**Your goal:** Run through the records and show each line that includes the string "computer".

**Data excerpts:**
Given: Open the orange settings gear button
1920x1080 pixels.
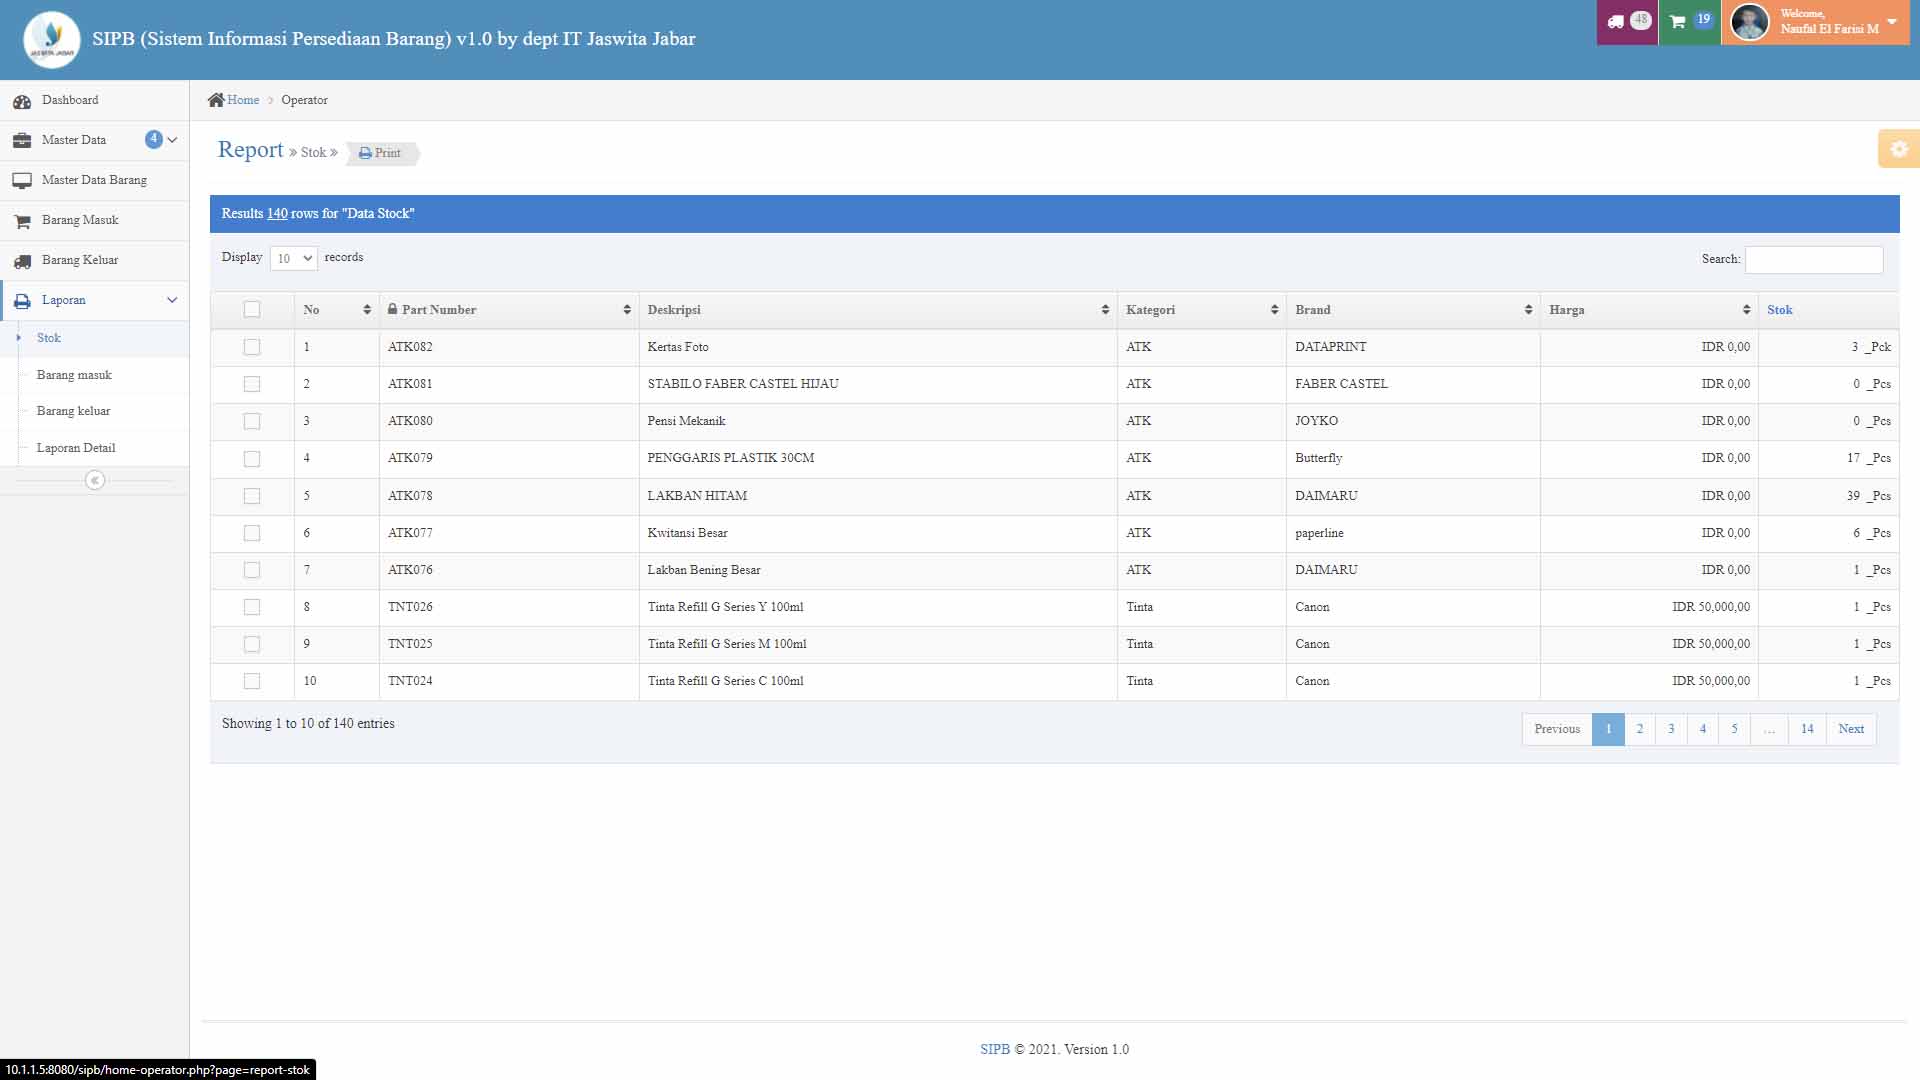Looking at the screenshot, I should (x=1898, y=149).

---

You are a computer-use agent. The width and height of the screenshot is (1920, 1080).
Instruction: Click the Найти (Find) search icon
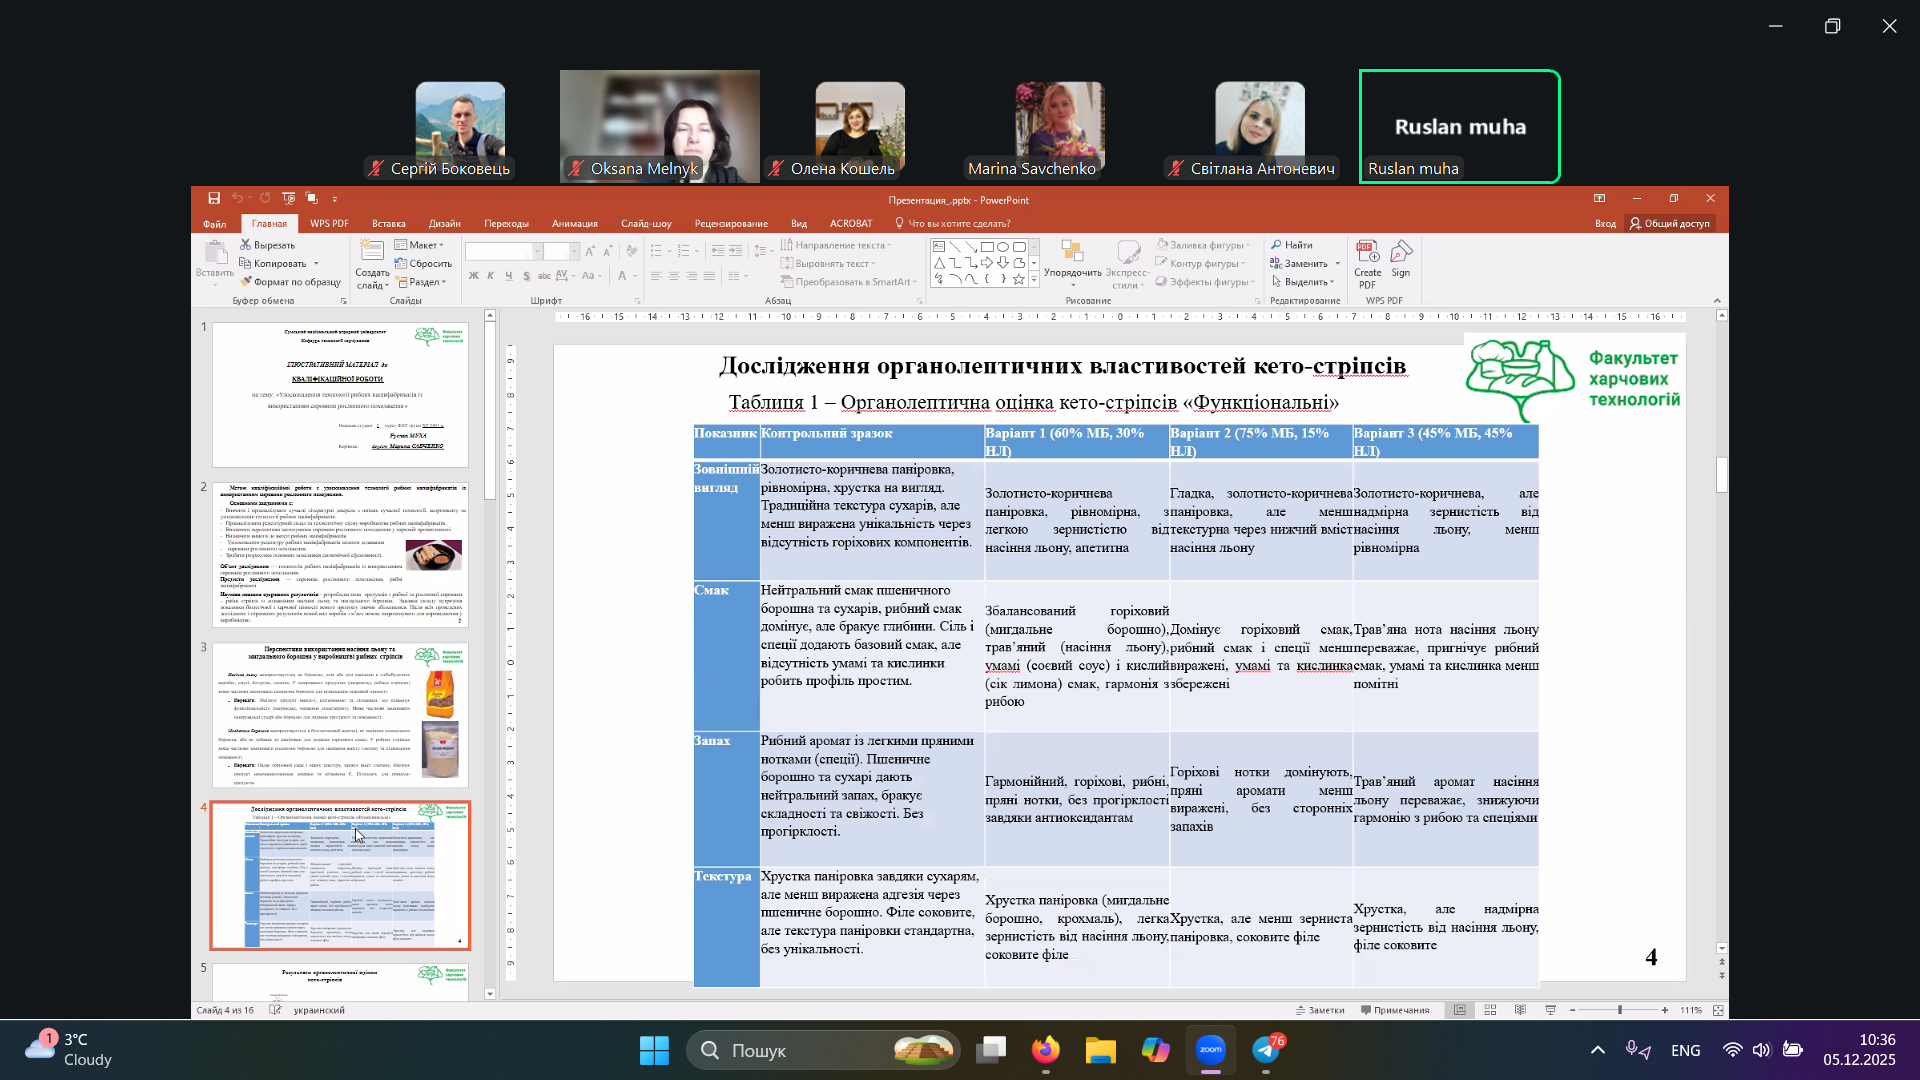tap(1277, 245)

...

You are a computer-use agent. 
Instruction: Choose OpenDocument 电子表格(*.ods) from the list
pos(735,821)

**Solution to the problem:**
You are a computer-use agent. The width and height of the screenshot is (1920, 1080).
You are a computer-use agent. 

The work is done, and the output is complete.